Ah, esta língua
pátria!
“Nas
muralhas da alcaçova, um ser alígero se posta em atalaia. E intimida-me, o que
me leva a abatê-lo com o báculo. Eu tinha à mão um cabaz com frutos frescos,
recém colhidos, que destinei a corrigir doesto com que, mesmo involuntário,
engazopei pessoa de minha estima.
Longe de mim qualquer intuito de eversão à honra de alguém, ainda que
mero fâmulo, dignamente instalado em grabato e hiante, labrego, com as melenas
em desalinho e tristemente assentado em banco mocho”...
Desculpem-me
pelo texto embolado, ininteligível e um tanto inútil do parágrafo acima. Colhi
essas palavras numa revista de palavras cruzadas e diverti-me em buscar
significados e montar essa historinha besta aí, como se fosse trecho de um
romance incauto de muitas décadas. Há bem pouco tempo, uma amiga psicóloga
entendeu de mim que integro bem o nada modesto exército de hiperativos que
assola a humanidade atualmente viva. Será? Vem daí a minha dispersão em salas
de aula, em missas severas ou mesmo no decorrer de uma partida de futebol? Sim,
que já adormeci em jogo enfadonho no saudoso Estádio Olímpico da Paranaíba com
a Setenta e Quatro.
Sei
de mim que não me aquieto. Quantos livros não deixei a meio porque algo mais
ativo ou dinâmico puxava-me a atenção? Quantos compromissos não ficaram no
esquecimento? E quantos escritos não pararam a meio, entupindo gavetas e
arquivos de computador? O real é que me ocupo sempre, todo o tempo. Se tiver de
esperar, espero lendo ou escrevendo; ouvindo música ou noticiário; vendo; ou...
Escrevi,
certa vez, alguns anos atrás, sobre a minha capacidade de puxar assunto. Se
estou numa fila de banco ou de repartição, sempre acho um tema para a conversa
com o desconhecido mais próximo. E, à falta de interlocutor, encontro detalhes
para atiçar-me a imaginação.

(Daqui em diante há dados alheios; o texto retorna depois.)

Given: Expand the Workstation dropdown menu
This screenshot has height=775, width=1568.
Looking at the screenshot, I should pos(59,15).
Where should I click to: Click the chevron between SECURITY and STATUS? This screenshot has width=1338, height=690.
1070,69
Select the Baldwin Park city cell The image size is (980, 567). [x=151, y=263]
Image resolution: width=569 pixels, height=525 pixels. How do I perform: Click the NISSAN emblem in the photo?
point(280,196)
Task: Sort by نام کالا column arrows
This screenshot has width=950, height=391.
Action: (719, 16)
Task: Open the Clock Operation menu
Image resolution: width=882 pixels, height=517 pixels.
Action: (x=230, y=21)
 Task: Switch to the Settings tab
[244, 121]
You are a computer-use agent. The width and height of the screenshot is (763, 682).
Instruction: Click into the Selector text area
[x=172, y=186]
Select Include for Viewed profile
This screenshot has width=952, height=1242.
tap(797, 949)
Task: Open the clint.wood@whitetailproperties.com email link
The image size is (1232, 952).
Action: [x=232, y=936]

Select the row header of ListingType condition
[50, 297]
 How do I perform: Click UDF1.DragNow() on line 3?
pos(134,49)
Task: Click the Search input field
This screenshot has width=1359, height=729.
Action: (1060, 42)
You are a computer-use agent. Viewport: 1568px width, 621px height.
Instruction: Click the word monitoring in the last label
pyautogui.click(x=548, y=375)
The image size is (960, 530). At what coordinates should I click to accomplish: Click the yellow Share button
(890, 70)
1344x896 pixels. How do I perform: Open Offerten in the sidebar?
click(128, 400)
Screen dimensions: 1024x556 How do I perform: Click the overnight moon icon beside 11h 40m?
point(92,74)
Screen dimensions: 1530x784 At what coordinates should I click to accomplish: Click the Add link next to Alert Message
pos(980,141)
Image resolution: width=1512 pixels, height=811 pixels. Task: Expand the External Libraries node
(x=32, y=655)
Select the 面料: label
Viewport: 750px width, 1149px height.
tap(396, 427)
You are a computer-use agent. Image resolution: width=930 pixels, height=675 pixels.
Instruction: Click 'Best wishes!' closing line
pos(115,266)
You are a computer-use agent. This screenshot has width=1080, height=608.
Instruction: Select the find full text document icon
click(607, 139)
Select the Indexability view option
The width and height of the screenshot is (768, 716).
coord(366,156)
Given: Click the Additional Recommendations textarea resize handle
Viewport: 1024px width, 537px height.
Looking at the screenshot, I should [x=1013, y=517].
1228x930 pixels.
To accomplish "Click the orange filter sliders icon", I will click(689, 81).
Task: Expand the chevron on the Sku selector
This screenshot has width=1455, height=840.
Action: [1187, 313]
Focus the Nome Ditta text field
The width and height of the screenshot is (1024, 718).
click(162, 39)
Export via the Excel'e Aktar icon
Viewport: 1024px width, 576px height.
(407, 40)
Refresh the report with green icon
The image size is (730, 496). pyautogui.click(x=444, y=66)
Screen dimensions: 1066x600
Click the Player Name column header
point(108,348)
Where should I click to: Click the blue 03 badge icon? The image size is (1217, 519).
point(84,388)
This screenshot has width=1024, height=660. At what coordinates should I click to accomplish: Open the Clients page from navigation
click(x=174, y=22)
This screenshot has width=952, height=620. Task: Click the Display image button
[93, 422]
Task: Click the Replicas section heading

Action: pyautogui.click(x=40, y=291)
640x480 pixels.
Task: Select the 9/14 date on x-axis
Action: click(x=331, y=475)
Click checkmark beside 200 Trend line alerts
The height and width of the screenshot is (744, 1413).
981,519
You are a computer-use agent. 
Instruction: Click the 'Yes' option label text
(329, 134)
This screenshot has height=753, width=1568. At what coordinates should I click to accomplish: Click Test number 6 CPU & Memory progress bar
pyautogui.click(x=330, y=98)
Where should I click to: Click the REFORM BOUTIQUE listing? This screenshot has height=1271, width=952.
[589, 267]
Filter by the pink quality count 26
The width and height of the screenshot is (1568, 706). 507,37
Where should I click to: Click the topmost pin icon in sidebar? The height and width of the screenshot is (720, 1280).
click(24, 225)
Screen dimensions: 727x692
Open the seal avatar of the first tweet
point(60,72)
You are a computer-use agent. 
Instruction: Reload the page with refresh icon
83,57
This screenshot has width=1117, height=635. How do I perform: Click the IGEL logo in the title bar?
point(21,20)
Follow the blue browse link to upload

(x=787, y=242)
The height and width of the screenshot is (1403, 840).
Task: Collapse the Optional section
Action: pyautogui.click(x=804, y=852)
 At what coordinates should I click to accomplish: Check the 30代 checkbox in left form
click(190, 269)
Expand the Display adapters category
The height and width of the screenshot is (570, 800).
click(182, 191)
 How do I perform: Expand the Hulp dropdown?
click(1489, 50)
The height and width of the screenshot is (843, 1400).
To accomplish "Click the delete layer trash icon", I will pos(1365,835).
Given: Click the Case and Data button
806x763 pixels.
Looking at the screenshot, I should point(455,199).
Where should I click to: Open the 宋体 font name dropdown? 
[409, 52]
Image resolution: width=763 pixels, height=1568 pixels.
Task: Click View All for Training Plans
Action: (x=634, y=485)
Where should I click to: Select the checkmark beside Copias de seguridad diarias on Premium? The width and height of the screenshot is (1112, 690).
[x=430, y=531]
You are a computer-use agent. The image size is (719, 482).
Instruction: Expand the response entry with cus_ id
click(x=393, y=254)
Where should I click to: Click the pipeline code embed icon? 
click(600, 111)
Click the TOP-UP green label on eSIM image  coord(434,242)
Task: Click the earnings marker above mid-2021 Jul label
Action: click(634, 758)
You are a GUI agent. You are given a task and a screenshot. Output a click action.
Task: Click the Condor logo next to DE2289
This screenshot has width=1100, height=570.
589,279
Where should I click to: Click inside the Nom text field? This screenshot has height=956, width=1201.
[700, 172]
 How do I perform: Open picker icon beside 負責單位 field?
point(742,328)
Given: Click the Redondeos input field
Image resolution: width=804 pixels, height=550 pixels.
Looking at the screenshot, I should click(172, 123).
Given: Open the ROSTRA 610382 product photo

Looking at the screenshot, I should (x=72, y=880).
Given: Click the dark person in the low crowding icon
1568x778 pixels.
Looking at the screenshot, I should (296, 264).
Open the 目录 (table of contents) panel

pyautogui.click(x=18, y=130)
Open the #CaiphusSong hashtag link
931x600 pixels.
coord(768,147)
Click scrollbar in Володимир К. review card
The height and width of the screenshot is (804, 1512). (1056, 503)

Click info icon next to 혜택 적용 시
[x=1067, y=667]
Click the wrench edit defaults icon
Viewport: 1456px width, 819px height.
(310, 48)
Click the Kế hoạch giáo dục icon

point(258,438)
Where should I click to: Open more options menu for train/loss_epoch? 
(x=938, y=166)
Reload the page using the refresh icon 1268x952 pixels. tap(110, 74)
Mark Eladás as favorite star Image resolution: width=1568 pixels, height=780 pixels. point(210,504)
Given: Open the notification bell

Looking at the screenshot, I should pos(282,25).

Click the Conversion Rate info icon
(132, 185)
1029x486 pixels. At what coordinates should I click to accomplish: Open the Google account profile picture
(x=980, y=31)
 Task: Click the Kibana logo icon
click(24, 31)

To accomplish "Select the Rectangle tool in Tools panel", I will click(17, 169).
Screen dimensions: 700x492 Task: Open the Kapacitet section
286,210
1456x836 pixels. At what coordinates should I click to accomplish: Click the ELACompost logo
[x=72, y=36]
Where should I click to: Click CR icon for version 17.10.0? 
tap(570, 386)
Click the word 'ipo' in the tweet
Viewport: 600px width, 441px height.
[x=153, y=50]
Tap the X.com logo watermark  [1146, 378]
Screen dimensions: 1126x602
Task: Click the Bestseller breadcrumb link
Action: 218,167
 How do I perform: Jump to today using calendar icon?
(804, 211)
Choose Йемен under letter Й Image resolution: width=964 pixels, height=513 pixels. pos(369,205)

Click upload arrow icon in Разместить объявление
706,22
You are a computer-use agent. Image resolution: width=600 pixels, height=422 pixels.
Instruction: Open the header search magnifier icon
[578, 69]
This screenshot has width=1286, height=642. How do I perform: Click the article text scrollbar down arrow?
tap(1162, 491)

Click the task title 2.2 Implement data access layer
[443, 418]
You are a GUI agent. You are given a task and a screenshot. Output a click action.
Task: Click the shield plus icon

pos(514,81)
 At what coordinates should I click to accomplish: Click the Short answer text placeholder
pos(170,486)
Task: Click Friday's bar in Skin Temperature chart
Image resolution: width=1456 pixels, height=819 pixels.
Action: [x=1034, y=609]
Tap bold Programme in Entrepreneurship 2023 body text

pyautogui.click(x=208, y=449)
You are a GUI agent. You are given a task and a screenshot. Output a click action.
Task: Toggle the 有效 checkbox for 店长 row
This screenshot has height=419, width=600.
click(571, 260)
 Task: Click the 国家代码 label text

Como aquilo de, na minha faixa dos 40 aos 48 anos
– a melhor fase em que fui solteiro – conversar com os livros da estante e os
quadros das paredes. É que cada peça que colecionamos, ou apenas juntamos,
testemunham, para nós próprios, isso que vem a ser nossas histórias de vida.
Exemplos:
nas fachadas de algumas escolas municipais, intriguei-me com coisas assim:
“Escola Mul. Fulano de Tal”. MUL... Viajei no tempo; e encontrei-me com Dona
Guilhermina e Dona Hercília – “donas” por conta do tratamento cerimonioso que
os alunos davam ao que, hoje, chamam “tias”. Elas, ao meu tempo de primário,
ensinavam regrinhas simples sobre abreviaturas para quando tivéssemos de
abreviar algo. MUL. As três letrinha me incomodam. Resisto muito até entender que
aquilo quer dizer “municipal”, pois, até então, entendia que o correto seria
“mun”.
E
as abreviaturas pluralizadas? Abreviaturas não têm plural, aprendi há quase 60
anos! Mas a imprensa, bem como a publicidade, inventam realidades que o
populacho assimila – e no populacho aparecem pessoas “insuspeitas”, como
religiosos, políticos e liberais. E passam a grafar e até mesmo falar “pe-emes”
para policiais militares e “cedês” para compact-discs.
E o escrito, que começou PMs e CDs, agora ganhou apóstrofo – PM’s e CD’s. Onde
estão os sensos crítico e observador dos profissionais que deviam corrigir
isso? Uma vendedora de perfumes convenceu-me a mudar de loja por tanto repetir
“eme-eles” para o conteúdo dos frascos.
Pois
é... temos de ler e ouvir cada coisa! Na estreia dos programas eleitorais na
tevê, um candidato a vereador prometeu acabar com a “almofobia”- sim, isso de
agredirem homossexuais. Mas o meu estranhamento maior fica por conta de alguns
professores que, além de impor “mul” como sendo “municipal”, inovam agora na
abreviatura de sua própria profissão. As professoras, acertadamente, abreviam
“profa.”; e os professores, certamente maus alunos em sua formação, acham pouco
as quatro letrinha “prof.” e, agora, por analogia, abreviam “profo”.
Dá
vontade de não mais sair de casa; nem ligar rádio e tevê.